Have you ever wondered why a hand is casted in the following position when it is healing from a fracture? (See photo above) This certainly is not the typical resting position of the hand, but there is indeed a rationale as to why the “safe position” works better than other positions for prolonged periods of immobilization.
From the photo we can see that the MCP joints, or first knuckles of the hand, are bent to nearly 90°. This position allows for the collateral ligaments of the MCP joint to be “taut.” When the collateral ligaments are taut, they are less likely to get stuck in a contracted position from the lengthy immobilization period. Take a look at the following illustration of the MCP joint for clarification. (Illustration #2)

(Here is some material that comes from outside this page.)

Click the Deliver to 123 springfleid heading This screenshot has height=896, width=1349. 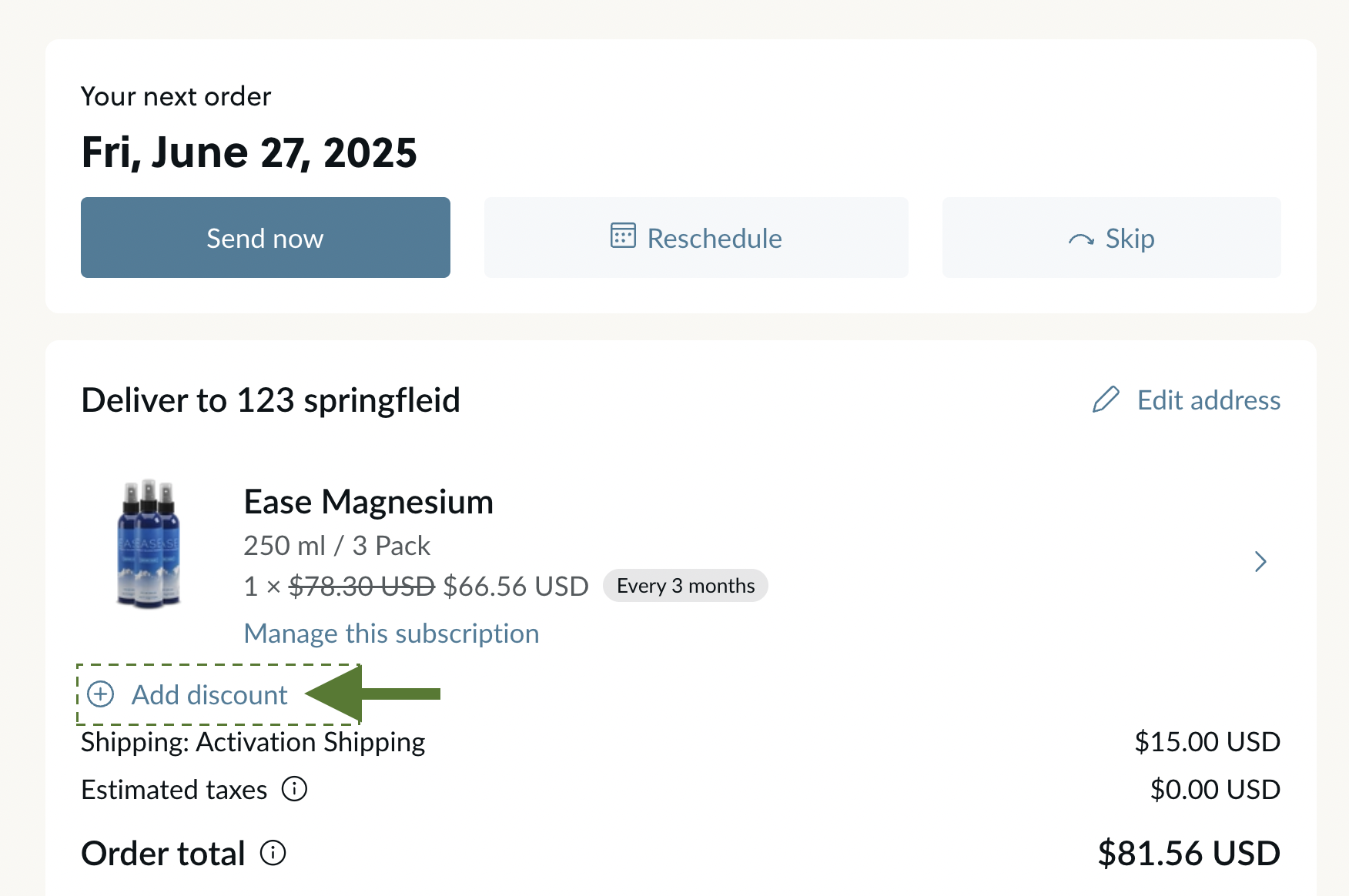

We can see from this illustration that when the MCP joint is straight, the collateral ligaments (which are orange) are a bit slacked in appearance. If we were to leave the MCP joint in this position for a month, the collateral ligaments would accommodate to that position and the joint would become very, very difficult to move. This is why the preferred position of the MCP joint for casting is in flexion.
In regard to the other joints of the fingers, the collateral ligaments are actually taut when the fingers are straight. (Illustration #3)
In this illustration of the PIP joint of the finger (the next knuckle towards the end of the finger), the collateral ligament (also in orange) is in a taut position when the joint is straight. This ligament will not stiffen significantly from casting in this position. Hooray.